Mumbai-based pharmaceutical manufacturer Lupin recently received FDA approval for its generic version of Roche’s Tamiflu® (oseltamivir phosphate), one of the most popular antivirals prescribed for relief from the influenza virus. The active ingredient is indicated for the treatment of acute, uncomplicated influenza A and B in patients two weeks of age or older who have been symptomatic for no more than forty-eight hours. The drug comes in capsule form in strength amounts of 30 mg, 45 mg, and 75 mg.
This FDA approval comes near the end of a particularly dangerous flu season, which scientists consider to rival the swine flu pandemic of 2009. The latest report from the Centers for Disease Control and Prevention (“CDC”) in the first week of February notes that 7.7% of reported patients visiting hospitals nationwide -nearly 1 out of every 13 hospital patients- have come in with flu-like symptoms, including a temperature of 100°F or greater and cough and/or sore throat. This is well above the national baseline of 2.2%. The report further explains how there has been a significant increase in deaths resulting from the virus, especially in vulnerable populations such as children and the elderly, with over 60 reported pediatric deaths thus far across the country.
As the flu vaccine has only proven to be about 30% effective against this year’s most prevalent virus strain, prescriptions of treatments like Tamiflu® are on the rise.

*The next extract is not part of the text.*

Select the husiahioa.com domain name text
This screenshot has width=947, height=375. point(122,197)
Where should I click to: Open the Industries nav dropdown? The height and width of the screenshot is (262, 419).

In a market currently worth over $500 million a year in U.S. sales, Lupin is right on time for the party, joining pharmaceutical competitors Natco, Macleods, Nesher, Alvogen, and Amneal, who also received FDA approvals for generic oseltamivir phosphate capsules and/or oral suspensions in 2016 and 2017. This new competition is finally leveling the playing field with Roche, who has dominated the market since obtaining FDA approval for the Tamiflu® oral capsules and suspensions in 1999 and 2000, respectively.
Notably, Lupin should face little to no opposition from Roche in bringing the generic to market. While Roche, in addition to Genentech and Gilead Sciences, the collective owners of U.S. Patent No. 5,763,483 for Tamiflu®, sued Lupin in a Maryland federal court in 2015 for patent infringement based on an intent to market the drug before the patent expires in 2021, the parties were able to come to a settlement agreement and the case was dismissed in May of 2016.